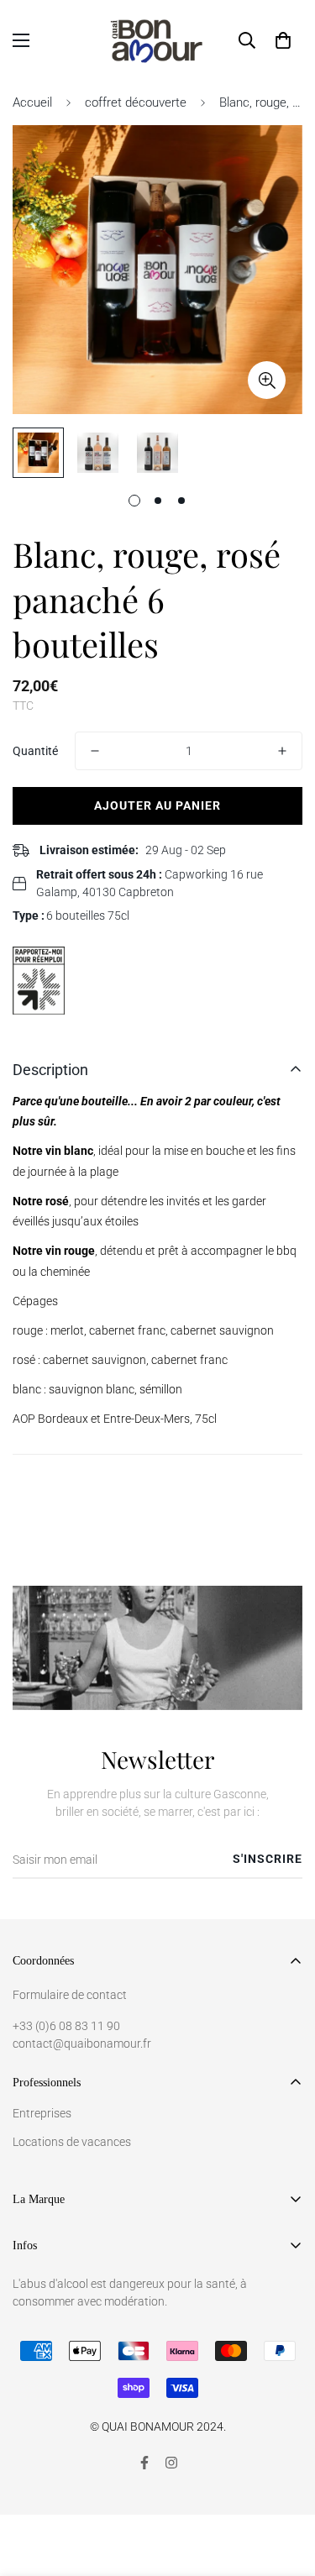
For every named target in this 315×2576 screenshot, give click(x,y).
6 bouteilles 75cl (87, 915)
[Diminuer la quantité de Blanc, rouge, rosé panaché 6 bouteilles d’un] (95, 750)
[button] (283, 40)
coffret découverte (135, 102)
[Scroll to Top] (285, 2487)
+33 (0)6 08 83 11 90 (66, 2026)
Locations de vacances (72, 2141)
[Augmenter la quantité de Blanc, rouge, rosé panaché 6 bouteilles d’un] (282, 750)
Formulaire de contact (70, 1995)
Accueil (32, 102)
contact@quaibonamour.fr (82, 2043)
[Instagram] (171, 2462)
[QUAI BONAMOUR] (157, 40)
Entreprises (42, 2113)
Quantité (35, 751)
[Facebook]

> **TASK DIRECTIONS**
Scan the material for "Blanc" and copy the lines that hold it.

> **ANSWER SECTION**
[Diminuer la quantité de Blanc, rouge, rosé panaché 6 bouteilles d’un] (95, 750)
[Augmenter la quantité de Blanc, rouge, rosé panaché 6 bouteilles d’un] (282, 750)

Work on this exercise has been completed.